Discussion:
EXT4 nodelalloc => back to stone age.
Dmitry Monakhov
2013-04-01 11:06:18 UTC
Permalink
I've mounted ext4 with -onodelalloc on my SSD (INTEL SSDSA2CW120G3,4PC10362)
It shows numbers which are slower than HDD which was produced 15 years ago
#mount $SCRATCH_DEV $SCRATCH_MNT -onodelalloc
# dd if=/dev/zero of=/mnt_scratch/file bs=1M count=1024 conv=fsync,notrunc
1073741824 bytes (1.1 GB) copied, 46.7948 s, 22.9 MB/s
# dd if=/dev/zero of=/mnt_scratch/file bs=1M count=1024 conv=fsync,notrunc
1073741824 bytes (1.1 GB) copied, 41.2717 s, 26.0 MB/s
blktrace shows horrible traces:
Eric Sandeen
2013-04-01 15:18:51 UTC
Permalink
1)Do we really have to use WRITE_SYNC in case of WB_SYNC_ALL ?
...
2) Why don't we have writepages for non delalloc case ?
...

I'd add:

3) Why do we have a "nodelalloc" mount option at all?

but then I thought:

Is it also this bad when using the ext4 driver to run an ext3 fs?

-Eric

--
To unsubscribe from this list: send the line "unsubscribe linux-ext4" in
the body of a message to ***@vger.kernel.org
More majordomo info at http://vger.kernel.org/majordomo-info.html
Theodore Ts'o
2013-04-01 15:39:52 UTC
Permalink
Post by Eric Sandeen
3) Why do we have a "nodelalloc" mount option at all?
Is it also this bad when using the ext4 driver to run an ext3 fs?
Yes, and I there would be a similar performance problem if you are
using the ext3 file system driver, since ext3_*_writepage() also ends
up calling block_write_full_page() which will also result in the
writes happening with WRITE_SYNC.

The main reason why we keep nodelalloc at this point is bug-for-bug
compatibility with ext3 file systems --- basically, for users who are
using this as a workaround for the O_PONIES issue instead of fixing
their applications to use fsync() appropriately.

So another question is how much do we care about exact emulation of
ext3's behaviour for those distributions who wish to use ext4 file
system driver for ext2 and ext3 file systems?

One of the reasons for keeping nodealloc mode was the argument was
that it removing it wouldn't really allow us to remove that much
complexity from ext4. But adding a nodealloc specific ext4_writepages
pages would result in adding a huge amount of complexity, and my first
reaction is that it's really not worth the code maintenance headache.
Dmitry, is there a reason why you are especially worried about the
performace of nodelalloc mode?

- Ted
--
To unsubscribe from this list: send the line "unsubscribe linux-ext4" in
the body of a message to ***@vger.kernel.org
More majordomo info at http://vger.kernel.org/majordomo-info.html
Eric Sandeen
2013-04-01 16:00:33 UTC
Permalink
Post by Theodore Ts'o
Post by Eric Sandeen
3) Why do we have a "nodelalloc" mount option at all?
Is it also this bad when using the ext4 driver to run an ext3 fs?

··········

• WRITTEN TASK:
In the ext4 nodelalloc thread, what does Theodore Ts'o give as the main reason for keeping nodelalloc? The material that comes next isn't needed.

• MATERIAL PROVIDED:
··········

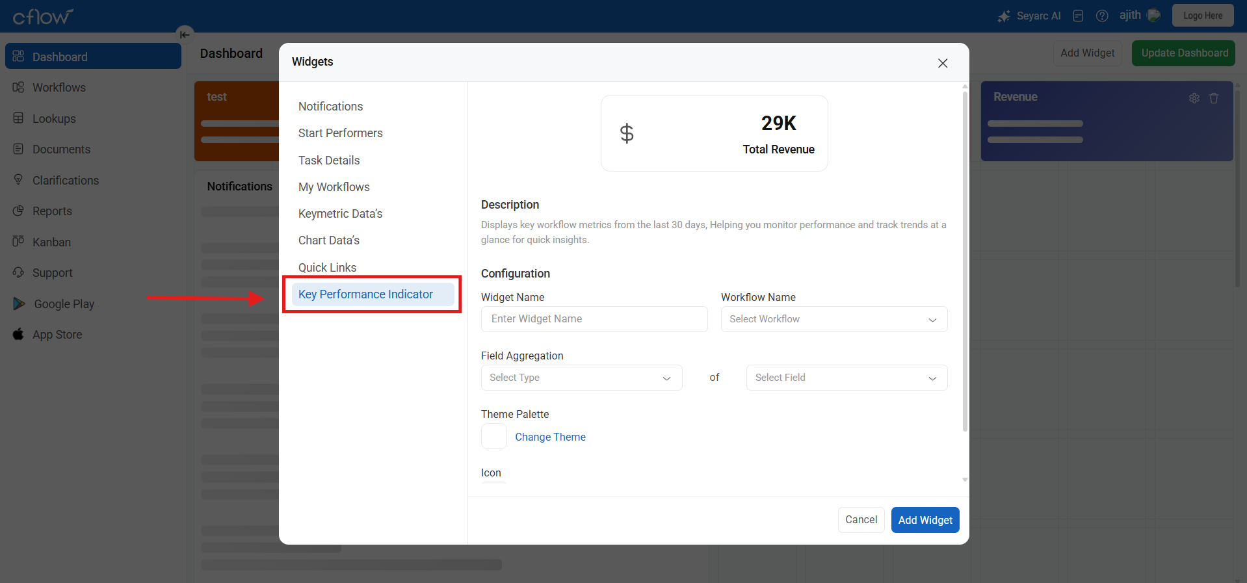Expand the Select Field dropdown
1247x583 pixels.
coord(847,378)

··········

• SOLUTION FOR THIS EXERCISE:
Bug-for-bug compatibility with ext3 file systems, for users relying on it as a workaround for the O_PONIES issue instead of fixing their applications to use fsync() appropriately.